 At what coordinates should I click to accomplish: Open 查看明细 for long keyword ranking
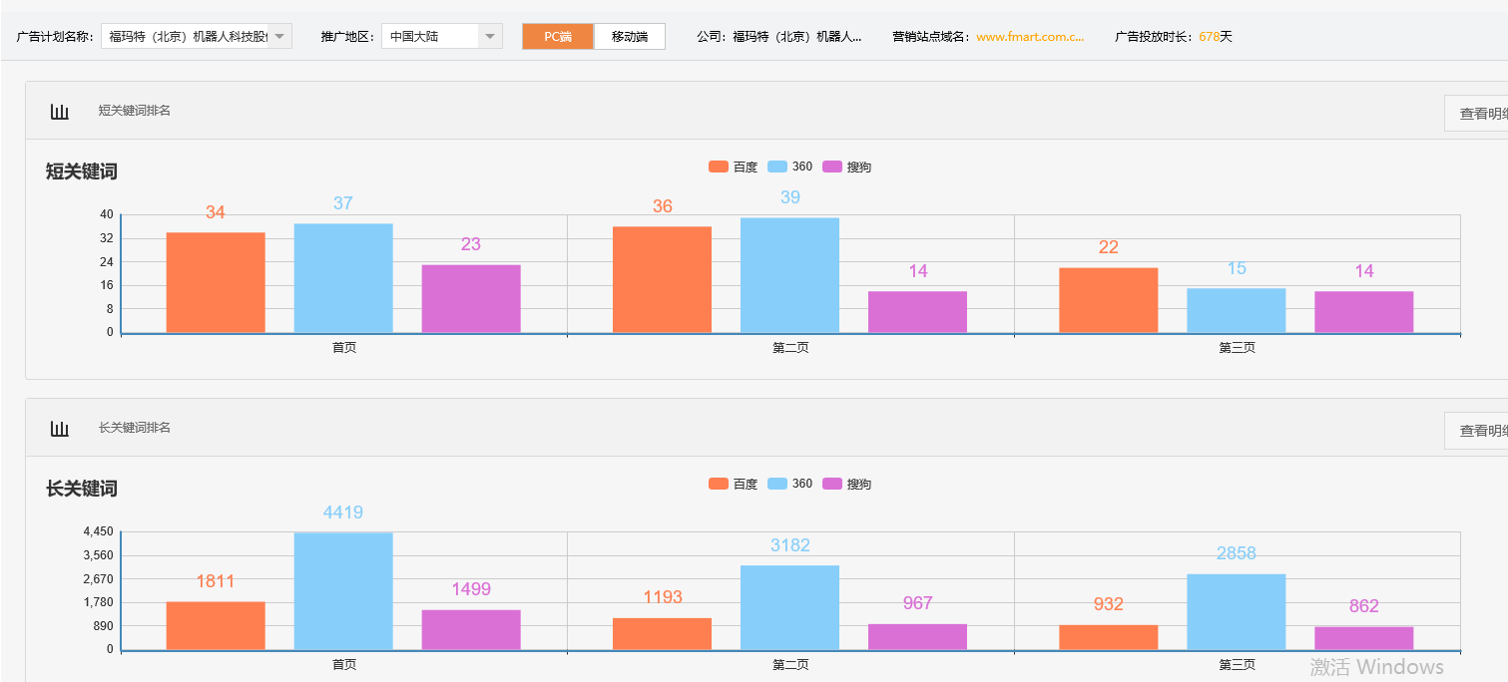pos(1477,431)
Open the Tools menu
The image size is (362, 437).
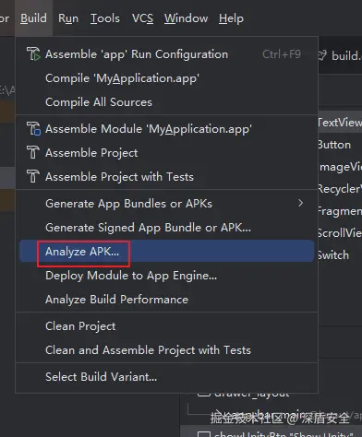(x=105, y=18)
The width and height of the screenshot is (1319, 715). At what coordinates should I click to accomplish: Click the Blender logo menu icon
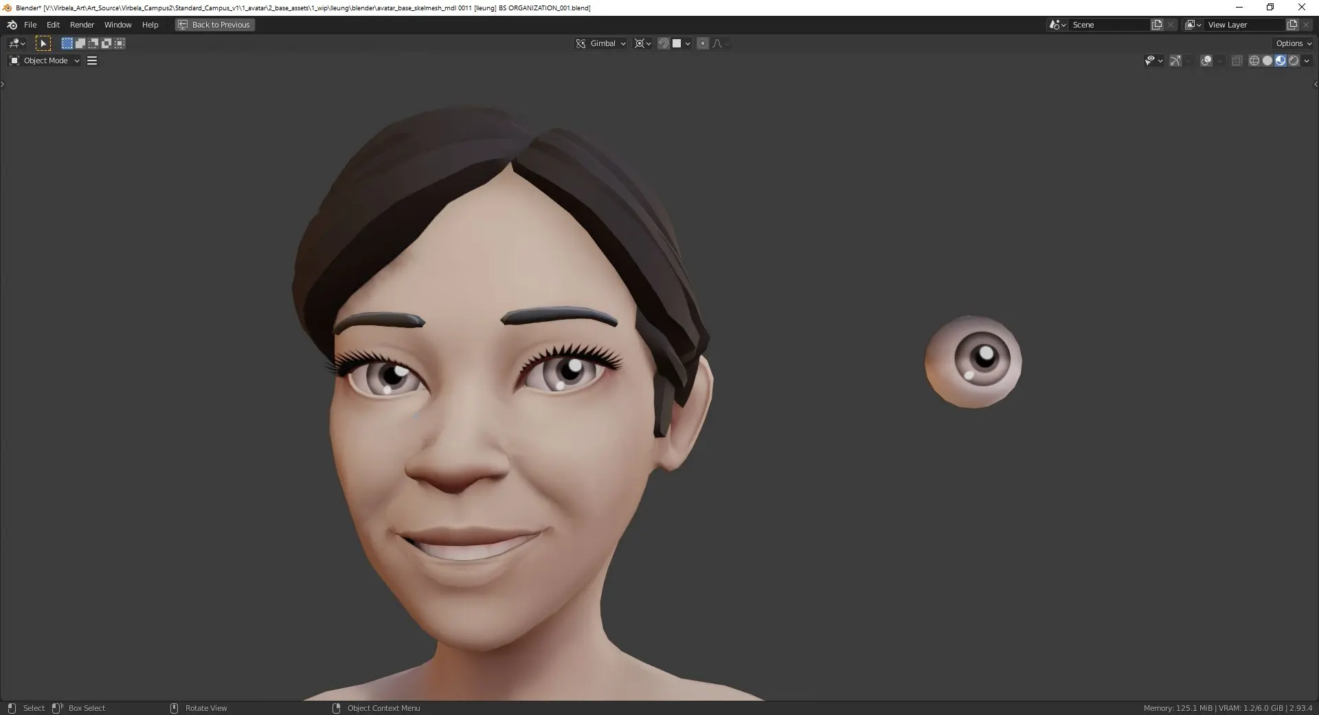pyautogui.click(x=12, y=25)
━━━━━━━━
What the exercise asks
Reproduce the full material exactly, excluding the pictures.

Result of the exercise
 At what coordinates should I click to accomplish: Open 查看明细 for long keyword ranking
pos(1477,431)
Open the Tools menu
The image size is (362, 437).
(x=105, y=18)
The width and height of the screenshot is (1319, 715). At what coordinates should I click to accomplish: Click the Blender logo menu icon
pyautogui.click(x=12, y=25)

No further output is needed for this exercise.